THE RED BOOK by Deborah Copaken Kogan


From the moment I learned about The Red Book by Deborah Copaken Kogan, I knew I wanted to read it. The Red Book is an alumni report that Harvard alums receive every five years in advance of their college reunions. Classmates submit updates on what they have been up to for the previous 5 years. Some submit long reports of their successes and accomplishments, while others just let Harvard print their last known address and leave it at that. (I have a friend who calls it absolutely addictive, compulsive reading.) Kogan’s The Red Book is about four friends from Harvard ’89 who are attending their 20th reunion, and it opens with their four submissions.

The rest of the book is about their 20th reunion weekend in early June, 2009. I found The Red Book to be totally engrossing and a very satisfying read. Kogan writes with such insight about modern parenthood and relationships, as well as work-life balance and friendships. I was surprised to see a wide range of review of The Red Book on Amazon – some people deem it to be about “white people problems”, which is totally fair. But I enjoyed reading about those white people problems.

Kogan is a really good writer, which shows through on every page. I loved her observations, her sympathy for her characters, even when they were acting irrationally or entitled. Loved this sentence: “Bucky, it saddens her to realize, has become any one of those besuited shadows one sees on the LIRR platform, waiting with equal indifference for both train and death.” Also this one about the meeting of the ’89 alums and some students:

The two groups stand face-to-face, mirror images of one another distorted by a gulf of two decades, each feeling superior to their time-warped counterpart for reasons only the older group can fathom. The current students see the pasty alumni and think poor, sad, balding sacks, trying to relive their long-gone youth. The alumni – who know exactly what the young’uns are thinking, thank you very much, giving them the ironic advantage in this hall of mirrors standoff – see the current students both as they appear today and as they will one day become, as if witnessing it all in stop-motion flash forward: the disappointments, the broken vows, the friends and family laid to rest; the loves lost, the pounds gained, the compromises and the sad surprises and the football-size lemons swallowed whole.

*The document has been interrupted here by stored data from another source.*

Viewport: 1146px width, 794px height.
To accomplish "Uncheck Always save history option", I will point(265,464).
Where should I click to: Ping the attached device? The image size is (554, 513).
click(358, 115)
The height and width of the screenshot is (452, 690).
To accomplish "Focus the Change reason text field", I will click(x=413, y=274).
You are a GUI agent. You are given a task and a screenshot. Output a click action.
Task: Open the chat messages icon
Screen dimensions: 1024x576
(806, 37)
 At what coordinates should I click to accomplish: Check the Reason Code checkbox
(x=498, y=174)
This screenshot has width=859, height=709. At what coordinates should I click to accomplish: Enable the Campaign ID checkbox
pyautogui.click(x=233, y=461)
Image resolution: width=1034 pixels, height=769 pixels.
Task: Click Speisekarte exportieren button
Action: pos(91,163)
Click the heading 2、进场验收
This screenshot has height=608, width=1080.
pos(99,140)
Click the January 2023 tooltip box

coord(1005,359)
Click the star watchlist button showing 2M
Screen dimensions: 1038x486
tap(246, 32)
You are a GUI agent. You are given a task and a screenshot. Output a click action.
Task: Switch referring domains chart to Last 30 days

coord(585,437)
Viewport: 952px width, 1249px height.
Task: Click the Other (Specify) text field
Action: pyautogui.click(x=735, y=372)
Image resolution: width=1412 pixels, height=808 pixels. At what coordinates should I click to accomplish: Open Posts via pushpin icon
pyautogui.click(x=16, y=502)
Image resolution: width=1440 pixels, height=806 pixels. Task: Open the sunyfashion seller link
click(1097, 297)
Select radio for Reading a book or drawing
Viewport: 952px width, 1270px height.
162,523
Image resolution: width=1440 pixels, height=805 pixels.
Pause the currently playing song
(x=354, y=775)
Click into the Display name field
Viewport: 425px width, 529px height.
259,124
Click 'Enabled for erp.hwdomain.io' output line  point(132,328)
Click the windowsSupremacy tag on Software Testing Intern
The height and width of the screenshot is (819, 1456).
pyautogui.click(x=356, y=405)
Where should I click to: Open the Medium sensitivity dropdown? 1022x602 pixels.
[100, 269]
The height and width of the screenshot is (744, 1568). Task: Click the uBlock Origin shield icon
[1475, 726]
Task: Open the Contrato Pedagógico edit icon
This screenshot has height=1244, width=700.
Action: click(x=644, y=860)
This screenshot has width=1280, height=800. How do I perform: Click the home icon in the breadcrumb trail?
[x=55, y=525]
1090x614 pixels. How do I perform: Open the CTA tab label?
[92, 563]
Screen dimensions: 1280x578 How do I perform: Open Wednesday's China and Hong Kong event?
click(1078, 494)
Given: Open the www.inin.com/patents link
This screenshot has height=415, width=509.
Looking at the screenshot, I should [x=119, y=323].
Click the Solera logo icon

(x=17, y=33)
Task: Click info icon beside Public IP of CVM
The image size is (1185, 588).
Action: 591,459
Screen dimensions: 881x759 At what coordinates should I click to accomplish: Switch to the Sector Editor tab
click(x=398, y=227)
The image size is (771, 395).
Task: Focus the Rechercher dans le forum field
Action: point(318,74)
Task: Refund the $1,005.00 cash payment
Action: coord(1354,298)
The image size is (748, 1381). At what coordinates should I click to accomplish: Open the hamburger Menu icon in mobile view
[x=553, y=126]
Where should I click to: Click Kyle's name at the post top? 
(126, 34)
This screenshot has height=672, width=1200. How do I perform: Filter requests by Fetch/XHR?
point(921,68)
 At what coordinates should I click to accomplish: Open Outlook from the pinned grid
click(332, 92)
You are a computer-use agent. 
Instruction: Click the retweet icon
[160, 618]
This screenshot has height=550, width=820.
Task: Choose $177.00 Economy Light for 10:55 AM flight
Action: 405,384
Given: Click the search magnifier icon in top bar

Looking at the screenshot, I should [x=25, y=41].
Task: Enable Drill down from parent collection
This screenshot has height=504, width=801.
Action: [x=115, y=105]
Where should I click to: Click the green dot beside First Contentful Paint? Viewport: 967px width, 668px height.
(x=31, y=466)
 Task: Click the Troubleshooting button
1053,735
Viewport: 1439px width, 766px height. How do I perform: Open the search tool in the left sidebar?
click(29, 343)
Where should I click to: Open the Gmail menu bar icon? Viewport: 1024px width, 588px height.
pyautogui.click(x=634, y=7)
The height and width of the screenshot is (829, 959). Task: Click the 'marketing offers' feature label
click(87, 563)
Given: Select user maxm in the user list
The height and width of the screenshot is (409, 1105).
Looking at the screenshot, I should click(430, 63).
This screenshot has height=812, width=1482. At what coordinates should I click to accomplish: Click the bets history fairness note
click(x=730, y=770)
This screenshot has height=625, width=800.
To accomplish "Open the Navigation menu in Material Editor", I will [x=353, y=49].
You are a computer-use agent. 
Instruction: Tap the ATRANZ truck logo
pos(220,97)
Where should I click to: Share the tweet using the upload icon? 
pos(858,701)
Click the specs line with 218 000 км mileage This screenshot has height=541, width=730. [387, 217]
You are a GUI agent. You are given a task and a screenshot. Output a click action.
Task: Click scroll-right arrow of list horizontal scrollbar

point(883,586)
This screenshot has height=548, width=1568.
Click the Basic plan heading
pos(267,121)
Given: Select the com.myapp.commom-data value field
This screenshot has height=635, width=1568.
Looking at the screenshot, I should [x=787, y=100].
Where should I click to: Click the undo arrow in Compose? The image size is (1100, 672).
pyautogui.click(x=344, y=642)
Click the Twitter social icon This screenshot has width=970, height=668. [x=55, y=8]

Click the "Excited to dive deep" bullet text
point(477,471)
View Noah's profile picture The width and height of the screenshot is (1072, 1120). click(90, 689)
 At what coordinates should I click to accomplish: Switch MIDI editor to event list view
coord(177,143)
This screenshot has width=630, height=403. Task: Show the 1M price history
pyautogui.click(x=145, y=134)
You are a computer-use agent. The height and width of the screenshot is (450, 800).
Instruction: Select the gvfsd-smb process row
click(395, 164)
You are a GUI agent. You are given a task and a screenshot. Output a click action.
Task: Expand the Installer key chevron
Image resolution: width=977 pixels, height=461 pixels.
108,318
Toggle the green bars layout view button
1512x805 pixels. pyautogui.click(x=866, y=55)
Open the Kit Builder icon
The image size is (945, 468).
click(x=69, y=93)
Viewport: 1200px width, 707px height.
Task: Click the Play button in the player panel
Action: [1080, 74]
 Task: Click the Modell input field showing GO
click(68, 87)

Yes, the book is elitist, and perhaps the characters’ problems aren’t really that relatable by much of the world beyond the Ivy League, Brooklyn and LA. But I loved reading this book – it got me through some long, sleepless nights with a newborn and I always picked it up eagerly. There are a few plot twists that are a bit far-fetched (like the inevitable pregnancy resulting from a one-night stand), but they didn’t bother me too much.

I read Kogan’s other novel – Between Here and April – and I didn’t love it. In my opinion, The Red Book is a big improvement and shows her growth as a writer.  Like I said in my last review, if the subject matter appeals to you, I highly recommend The Red Book. If it sounds like the characters and Harvard name-dropping will irritate you, then take a pass.